Avistando um grupo de trabalhadores, próximo a uma pilha de containeres, resolveram


perguntar. O homem de aspecto sujo os encarou. Desconfiado, traduziu com dificuldade as letras
do bilhete, e com um gesto de cabeça apontou a direção certa da alfândega.
Seguindo a dica, caminharam alguns metros, contornando uma imensa área de empilhadeiras. O
trânsito dos navios, ao longe, comprovava a fama do porto. Um dos mais movimentados do
mundo. Quando se aproximaram do embarcadouro Bausan, encontraram uma placa indicando o
setor dos despachantes aduaneiros. Dentro do prédio, não encontraram ninguém que
comprovasse que ali fosse o escritório de Zanichiro. Apesar da porta encostada, nenhuma alma
viva circulava pelo hall de entrada. Apenas uma pequena placa na recepção, Bloco 14/
Mazarella, comprovava o endereço escrito no bilhete.

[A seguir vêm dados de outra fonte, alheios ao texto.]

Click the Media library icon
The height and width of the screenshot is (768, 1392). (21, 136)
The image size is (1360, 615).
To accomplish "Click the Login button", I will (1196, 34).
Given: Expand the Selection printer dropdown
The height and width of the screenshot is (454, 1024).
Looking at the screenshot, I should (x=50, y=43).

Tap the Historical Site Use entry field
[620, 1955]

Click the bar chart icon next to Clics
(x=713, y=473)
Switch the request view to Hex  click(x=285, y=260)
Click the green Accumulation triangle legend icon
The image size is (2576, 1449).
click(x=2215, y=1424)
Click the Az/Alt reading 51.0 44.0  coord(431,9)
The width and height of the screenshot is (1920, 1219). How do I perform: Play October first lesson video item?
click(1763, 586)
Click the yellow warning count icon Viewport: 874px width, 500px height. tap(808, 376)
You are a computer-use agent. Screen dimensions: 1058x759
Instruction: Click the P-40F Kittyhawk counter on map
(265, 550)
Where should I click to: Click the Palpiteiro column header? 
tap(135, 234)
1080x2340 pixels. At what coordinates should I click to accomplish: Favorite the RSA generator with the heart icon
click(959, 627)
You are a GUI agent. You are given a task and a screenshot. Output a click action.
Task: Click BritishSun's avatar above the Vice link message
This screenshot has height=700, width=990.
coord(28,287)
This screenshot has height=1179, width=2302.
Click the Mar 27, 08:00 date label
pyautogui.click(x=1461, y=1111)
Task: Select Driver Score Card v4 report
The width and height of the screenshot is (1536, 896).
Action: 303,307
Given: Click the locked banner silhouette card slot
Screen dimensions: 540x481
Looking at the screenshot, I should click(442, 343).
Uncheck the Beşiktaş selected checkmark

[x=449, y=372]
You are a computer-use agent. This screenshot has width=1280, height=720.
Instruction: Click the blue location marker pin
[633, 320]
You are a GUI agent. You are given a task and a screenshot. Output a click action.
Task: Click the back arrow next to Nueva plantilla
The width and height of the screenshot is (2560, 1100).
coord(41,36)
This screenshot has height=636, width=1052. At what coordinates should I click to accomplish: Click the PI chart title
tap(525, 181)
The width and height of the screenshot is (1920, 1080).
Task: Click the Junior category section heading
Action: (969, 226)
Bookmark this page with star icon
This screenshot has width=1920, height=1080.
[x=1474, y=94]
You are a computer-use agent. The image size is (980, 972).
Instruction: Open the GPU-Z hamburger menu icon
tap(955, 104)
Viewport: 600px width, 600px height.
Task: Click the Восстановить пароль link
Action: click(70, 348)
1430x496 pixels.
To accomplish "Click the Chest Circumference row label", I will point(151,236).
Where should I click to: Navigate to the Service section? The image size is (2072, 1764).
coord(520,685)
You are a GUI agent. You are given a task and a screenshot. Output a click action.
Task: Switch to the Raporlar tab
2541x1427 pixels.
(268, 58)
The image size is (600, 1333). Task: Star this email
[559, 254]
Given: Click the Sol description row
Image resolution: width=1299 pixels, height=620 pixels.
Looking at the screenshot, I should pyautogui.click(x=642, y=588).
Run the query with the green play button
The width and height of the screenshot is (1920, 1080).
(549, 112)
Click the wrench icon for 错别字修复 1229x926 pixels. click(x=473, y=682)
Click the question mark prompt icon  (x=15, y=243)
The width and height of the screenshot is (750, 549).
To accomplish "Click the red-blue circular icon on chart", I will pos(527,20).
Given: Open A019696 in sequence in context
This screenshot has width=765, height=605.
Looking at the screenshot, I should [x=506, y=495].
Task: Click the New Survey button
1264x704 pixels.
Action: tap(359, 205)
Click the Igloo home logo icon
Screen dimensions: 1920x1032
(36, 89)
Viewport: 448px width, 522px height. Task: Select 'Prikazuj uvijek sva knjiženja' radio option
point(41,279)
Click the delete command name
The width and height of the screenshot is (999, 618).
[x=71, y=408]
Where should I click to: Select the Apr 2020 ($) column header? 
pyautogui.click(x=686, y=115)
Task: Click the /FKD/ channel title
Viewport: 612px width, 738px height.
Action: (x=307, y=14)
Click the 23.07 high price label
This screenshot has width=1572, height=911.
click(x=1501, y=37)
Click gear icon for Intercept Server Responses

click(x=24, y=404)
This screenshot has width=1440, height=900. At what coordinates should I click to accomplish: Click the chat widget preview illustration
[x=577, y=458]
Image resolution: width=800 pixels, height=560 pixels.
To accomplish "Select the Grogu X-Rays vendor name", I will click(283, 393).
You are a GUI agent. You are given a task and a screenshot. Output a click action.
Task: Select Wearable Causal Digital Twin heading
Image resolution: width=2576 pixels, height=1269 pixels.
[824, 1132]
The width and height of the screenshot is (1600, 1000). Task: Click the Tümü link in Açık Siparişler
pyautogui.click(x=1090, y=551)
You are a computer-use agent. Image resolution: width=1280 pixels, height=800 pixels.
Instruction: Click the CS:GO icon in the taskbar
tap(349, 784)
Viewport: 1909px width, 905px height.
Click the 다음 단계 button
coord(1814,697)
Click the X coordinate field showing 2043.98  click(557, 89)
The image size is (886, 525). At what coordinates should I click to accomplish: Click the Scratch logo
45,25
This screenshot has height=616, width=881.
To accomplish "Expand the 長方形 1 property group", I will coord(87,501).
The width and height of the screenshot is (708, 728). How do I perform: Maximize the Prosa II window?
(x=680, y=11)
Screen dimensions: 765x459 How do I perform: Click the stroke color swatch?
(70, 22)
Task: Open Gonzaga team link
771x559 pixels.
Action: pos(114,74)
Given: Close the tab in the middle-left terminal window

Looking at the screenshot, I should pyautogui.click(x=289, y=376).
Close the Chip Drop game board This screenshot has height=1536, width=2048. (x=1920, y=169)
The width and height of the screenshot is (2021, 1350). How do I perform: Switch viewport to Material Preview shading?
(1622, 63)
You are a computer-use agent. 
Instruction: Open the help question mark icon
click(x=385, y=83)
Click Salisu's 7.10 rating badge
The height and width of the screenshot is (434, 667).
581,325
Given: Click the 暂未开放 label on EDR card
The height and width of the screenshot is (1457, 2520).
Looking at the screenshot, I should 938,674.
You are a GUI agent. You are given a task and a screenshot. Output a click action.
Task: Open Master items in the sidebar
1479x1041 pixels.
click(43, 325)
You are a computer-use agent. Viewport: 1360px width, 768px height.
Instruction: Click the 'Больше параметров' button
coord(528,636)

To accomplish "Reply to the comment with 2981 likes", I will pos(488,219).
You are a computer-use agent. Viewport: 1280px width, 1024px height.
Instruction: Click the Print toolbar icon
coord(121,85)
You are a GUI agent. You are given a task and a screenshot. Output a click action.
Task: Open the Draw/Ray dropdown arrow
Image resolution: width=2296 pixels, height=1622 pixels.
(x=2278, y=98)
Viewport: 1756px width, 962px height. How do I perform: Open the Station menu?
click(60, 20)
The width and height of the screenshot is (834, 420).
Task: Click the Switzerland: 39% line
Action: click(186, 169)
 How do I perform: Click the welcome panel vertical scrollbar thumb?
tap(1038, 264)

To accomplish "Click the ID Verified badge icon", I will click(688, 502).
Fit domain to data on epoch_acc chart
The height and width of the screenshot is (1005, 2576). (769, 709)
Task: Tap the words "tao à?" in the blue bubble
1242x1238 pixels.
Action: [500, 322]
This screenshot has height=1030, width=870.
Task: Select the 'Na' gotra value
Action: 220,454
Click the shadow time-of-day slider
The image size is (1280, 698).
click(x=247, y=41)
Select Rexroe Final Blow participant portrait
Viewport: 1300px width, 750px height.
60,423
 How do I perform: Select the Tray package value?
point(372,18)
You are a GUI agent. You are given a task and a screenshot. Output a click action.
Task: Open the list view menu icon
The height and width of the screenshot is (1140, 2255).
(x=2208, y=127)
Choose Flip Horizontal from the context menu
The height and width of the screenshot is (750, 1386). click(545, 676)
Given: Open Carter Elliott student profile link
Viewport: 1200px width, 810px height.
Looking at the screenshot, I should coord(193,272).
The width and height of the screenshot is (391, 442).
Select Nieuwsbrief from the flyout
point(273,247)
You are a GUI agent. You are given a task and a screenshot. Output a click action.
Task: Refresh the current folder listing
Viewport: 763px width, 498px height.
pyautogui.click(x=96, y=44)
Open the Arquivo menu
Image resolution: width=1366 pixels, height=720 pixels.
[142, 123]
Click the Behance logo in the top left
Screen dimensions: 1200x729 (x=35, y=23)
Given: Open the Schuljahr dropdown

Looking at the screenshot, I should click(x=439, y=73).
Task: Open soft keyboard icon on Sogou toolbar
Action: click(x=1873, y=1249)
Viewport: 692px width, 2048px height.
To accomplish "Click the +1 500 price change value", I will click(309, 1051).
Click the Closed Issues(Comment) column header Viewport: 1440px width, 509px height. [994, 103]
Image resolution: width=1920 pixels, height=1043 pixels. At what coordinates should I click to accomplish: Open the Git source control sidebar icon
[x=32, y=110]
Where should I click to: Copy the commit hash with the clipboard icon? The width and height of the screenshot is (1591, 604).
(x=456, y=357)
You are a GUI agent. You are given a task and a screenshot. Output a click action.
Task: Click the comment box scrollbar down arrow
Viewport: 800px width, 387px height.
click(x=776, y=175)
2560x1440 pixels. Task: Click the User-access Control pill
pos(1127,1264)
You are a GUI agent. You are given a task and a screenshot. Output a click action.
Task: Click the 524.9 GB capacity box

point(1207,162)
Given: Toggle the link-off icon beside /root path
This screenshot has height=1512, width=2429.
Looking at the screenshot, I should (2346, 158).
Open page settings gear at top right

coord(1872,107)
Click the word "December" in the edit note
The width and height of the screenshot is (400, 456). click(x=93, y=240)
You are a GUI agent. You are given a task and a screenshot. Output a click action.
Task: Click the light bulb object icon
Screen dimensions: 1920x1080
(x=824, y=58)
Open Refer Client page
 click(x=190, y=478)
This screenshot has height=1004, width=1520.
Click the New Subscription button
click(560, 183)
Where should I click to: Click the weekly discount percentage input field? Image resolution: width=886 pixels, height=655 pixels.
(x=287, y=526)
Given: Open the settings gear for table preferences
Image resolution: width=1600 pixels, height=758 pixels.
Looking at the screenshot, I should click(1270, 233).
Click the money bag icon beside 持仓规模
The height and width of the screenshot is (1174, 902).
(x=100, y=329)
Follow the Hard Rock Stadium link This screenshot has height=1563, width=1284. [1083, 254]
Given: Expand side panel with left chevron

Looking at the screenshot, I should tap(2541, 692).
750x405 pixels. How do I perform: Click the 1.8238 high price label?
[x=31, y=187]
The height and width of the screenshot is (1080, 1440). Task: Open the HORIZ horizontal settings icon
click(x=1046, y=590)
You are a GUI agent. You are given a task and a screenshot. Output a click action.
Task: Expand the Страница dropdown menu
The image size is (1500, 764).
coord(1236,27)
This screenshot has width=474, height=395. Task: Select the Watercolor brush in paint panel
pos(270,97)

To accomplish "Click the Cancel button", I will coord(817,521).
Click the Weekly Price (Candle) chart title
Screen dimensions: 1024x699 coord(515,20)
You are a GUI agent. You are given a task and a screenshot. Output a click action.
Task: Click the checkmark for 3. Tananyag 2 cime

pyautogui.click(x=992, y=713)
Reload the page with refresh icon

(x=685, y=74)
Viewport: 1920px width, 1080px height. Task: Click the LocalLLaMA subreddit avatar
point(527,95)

Zanichiro tinha cerca de um metro e oitenta de altura. Talvez as têmporas brancas fizessem com
que ele parecesse, ainda mais, Tajomaru, o bandoleiro, interpretado por Toshirô Mifune, no
filme Rashomon. Porém suas maneiras delicadas e o olhar severo inspiravam confiança. Bem
vestido, ele era uma figura tão simpática que parecia impossível imaginá-lo, apesar da
semelhança, com o bandoleiro que estuprou a mulher do samurai no filme. Sentado, atrás da
escrivaninha, o velho despachante estranhou as duas figuras paradas diante da mesa. Não
aguardava ninguém àquela hora.
Aliás, nem precisava ter comparecido ao escritório. Voltou apenas para pegar a carteira
esquecida no dia anterior. Uma paralisação dos trabalhadores estava marcada para as próximas
horas. E, como ele mesmo sabia, não haveria despachos e nem papeladas a preencher até que
patrões e empregados chegassem a um acordo. Até que isto acontecesse, haveria muita baderna.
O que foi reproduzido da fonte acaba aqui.